Effects of adapting to user pitch on rapport perception, behavior, and state with a social robotic learning companion

2020 
Social robots such as learning companions, therapeutic assistants, and tour guides are dependent on the challenging task of establishing a rapport with their users. People rarely communicate with just words alone; facial expressions, gaze, gesture, and prosodic cues like tone of voice and speaking rate combine to help individuals express their words and convey emotion. One way that individuals communicate a sense of connection with one another is entrainment, where interaction partners adapt their way of speaking, facial expressions, or gestures to each other; entrainment has been linked to trust, liking, and task success and is thought to be a vital phenomenon in how people build rapport. In this work, we introduce a social robot that combines multiple channels of rapport-building behavior, including forms of social dialog and prosodic entrainment. We explore how social dialog and entrainment contribute to both self-reported and behavioral rapport responses.

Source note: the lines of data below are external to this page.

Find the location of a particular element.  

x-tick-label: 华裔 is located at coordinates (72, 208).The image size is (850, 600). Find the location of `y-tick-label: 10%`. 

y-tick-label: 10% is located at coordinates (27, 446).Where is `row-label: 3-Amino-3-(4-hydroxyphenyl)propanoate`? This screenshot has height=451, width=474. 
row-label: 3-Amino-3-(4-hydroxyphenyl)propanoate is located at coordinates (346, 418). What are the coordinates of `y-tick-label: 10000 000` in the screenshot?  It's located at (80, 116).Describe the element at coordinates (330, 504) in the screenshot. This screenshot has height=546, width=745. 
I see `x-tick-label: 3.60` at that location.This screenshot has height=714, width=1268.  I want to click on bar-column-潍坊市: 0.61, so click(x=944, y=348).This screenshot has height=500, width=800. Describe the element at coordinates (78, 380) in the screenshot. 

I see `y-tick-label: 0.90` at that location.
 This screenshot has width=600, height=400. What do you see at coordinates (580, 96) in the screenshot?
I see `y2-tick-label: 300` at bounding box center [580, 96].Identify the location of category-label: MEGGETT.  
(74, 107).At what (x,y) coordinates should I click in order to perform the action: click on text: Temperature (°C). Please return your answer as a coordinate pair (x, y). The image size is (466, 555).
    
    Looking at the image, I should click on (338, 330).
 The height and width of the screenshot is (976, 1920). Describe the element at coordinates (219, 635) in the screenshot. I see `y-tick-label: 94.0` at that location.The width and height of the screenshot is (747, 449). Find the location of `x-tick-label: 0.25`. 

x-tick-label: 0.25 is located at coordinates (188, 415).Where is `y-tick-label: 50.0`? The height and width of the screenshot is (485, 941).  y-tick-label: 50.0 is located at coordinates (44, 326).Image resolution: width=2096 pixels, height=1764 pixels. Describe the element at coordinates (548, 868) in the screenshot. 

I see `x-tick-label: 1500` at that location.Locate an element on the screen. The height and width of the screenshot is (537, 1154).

We find prosodic adaptation enhances perceptions of social dialog, and that social dialog and entrainment combined build rapport. Individual differences indicated by gender mediate these social responses; an individual’s underlying rapport state, as indicated by their verbal rapport behavior, is exhibited and triggered differently depending on gender. These results have important repercussions for assessing and modeling a user’s social responses and designing adaptive social agents.